Char Duffy, who ran the workers compensation program for Yellow Corp. Inc. before the Overland Park, Kansas-based company closed in 2023, said getting executives to listen involved spread sheets and charts: showing decision makers how much money they are losing by having injured workers out of work and how much a program could save them is key.
Presenting at the Workers’ Compensation & Risk Conference on Thursday, Ms. Duffy said “where I got their attention was that column of red,” regarding the company’s losses when it came to having injured workers out on temporary total disability, and other factors that affected claims. Yellow employed 30,000 workers.

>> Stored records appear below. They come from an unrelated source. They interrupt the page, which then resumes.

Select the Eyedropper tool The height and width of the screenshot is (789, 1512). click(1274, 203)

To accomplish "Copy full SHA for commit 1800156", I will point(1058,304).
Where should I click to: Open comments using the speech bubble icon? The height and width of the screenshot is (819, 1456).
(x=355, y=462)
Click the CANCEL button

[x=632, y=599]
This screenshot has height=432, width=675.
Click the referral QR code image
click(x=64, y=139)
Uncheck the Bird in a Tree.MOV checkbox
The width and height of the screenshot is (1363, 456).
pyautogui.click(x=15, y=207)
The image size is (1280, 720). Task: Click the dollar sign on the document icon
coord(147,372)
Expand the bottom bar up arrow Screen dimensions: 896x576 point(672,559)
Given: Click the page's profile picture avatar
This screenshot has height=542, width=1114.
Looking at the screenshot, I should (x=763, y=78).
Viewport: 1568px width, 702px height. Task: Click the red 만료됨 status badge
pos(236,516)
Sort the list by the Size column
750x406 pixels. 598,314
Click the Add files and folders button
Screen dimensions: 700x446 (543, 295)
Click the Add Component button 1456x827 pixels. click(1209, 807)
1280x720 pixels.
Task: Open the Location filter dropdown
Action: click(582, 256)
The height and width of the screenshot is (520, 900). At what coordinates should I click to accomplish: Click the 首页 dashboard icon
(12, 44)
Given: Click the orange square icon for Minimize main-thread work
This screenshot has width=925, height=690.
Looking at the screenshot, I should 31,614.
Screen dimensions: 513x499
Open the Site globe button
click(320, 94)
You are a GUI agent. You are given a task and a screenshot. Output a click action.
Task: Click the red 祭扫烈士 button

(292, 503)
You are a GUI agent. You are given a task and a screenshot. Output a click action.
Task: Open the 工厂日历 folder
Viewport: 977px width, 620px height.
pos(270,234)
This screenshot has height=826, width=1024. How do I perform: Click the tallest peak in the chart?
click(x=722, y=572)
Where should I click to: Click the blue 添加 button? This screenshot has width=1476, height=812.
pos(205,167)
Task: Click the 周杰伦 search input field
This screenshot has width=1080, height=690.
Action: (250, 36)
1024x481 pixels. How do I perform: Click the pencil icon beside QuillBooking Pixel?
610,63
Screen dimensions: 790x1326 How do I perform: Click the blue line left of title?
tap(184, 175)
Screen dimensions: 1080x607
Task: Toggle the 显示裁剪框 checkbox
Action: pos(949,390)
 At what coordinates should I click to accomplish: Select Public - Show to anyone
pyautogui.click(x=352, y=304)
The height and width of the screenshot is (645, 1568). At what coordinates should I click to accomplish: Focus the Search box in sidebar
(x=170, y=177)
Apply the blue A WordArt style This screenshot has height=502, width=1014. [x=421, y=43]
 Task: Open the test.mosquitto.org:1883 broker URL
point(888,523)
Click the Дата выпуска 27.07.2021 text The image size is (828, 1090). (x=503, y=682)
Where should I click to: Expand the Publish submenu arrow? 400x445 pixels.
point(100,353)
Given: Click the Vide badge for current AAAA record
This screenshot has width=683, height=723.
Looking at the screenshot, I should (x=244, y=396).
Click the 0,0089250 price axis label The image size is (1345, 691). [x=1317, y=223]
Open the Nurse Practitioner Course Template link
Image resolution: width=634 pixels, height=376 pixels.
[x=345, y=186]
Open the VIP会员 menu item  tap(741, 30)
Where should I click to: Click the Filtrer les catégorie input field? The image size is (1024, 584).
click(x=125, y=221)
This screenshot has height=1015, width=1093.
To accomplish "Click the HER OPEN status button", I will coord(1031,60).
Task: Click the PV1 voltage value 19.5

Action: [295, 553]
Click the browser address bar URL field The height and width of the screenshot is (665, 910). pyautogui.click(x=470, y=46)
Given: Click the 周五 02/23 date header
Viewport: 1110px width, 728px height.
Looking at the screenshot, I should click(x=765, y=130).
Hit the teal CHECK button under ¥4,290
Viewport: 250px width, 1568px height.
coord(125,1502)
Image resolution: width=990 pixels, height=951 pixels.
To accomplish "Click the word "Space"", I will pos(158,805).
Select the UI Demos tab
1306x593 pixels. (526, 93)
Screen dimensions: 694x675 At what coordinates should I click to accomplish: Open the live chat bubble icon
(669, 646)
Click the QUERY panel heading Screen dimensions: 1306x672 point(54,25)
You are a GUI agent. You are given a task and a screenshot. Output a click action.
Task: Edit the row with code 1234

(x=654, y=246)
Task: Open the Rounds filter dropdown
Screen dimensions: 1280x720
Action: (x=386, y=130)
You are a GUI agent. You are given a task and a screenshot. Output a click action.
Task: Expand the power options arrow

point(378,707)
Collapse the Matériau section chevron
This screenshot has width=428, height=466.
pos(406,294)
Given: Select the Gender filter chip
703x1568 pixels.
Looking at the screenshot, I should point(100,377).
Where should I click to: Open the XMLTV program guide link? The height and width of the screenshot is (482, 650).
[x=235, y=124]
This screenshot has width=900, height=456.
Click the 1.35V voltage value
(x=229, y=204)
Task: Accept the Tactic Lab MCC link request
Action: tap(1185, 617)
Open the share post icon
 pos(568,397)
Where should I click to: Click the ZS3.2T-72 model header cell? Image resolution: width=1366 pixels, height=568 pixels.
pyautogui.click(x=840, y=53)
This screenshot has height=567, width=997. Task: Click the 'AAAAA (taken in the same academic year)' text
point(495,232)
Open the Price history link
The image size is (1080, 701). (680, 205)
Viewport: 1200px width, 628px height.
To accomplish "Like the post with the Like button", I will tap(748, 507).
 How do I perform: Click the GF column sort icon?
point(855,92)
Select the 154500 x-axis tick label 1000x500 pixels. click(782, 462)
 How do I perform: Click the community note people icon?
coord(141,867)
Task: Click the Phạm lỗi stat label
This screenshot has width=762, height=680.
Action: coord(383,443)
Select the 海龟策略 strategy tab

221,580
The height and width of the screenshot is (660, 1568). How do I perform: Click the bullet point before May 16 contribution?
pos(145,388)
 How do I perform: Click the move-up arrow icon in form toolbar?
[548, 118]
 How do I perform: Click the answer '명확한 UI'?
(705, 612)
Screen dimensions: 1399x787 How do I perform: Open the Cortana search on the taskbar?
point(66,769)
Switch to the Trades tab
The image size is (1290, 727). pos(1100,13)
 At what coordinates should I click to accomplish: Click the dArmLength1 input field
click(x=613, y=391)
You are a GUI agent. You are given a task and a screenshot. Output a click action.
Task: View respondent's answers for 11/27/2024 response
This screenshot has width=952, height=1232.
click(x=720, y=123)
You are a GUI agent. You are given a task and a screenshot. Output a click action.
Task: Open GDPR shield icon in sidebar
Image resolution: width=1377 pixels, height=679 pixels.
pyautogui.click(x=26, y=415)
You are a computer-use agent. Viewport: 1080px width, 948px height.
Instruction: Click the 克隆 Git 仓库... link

In the first year, she was able to save the company $10 million by offering injured trucking employees the opportunity to work in the nonprofit sector: creating greeting cards for the military and doing so on-site. The changes implemented affected several parts of the work comp program at Yellow Corp., from reducing litigation rates – accounting for $3.3 million in savings over one year – to reducing lost days on new claims, accounting for $1.1 million in savings.
Presenting the company’s results on changes to its workers comp program implemented over one year, Ms. Duffy said companies often ignore how effective return-to-work, light-duty programs can be for the company’s bottom line. “They see workers comp as a sunk cost that they just have to pay,” she said.
Working with the program at Yellow, Christine Nickloes, Olde West Chester, Ohio-based operations manager at human resources consultant Sheakley Group Inc., said running statistics by executives also helps with buy-in: “the longer someone is off work, the chances of them coming back to work diminishes every day. Within six months, only 50% of your lost-time claimants will return to work. If they’re out for one year, it reduces down to 10%.”
Getting unions involved was also a factor, Ms. Duffy said, adding that the greatest challenge was that union leaders wanted workers engaged in “meaningful work.” Many of the workers had been in the military prior, so the nonprofit work spoke to them, she said.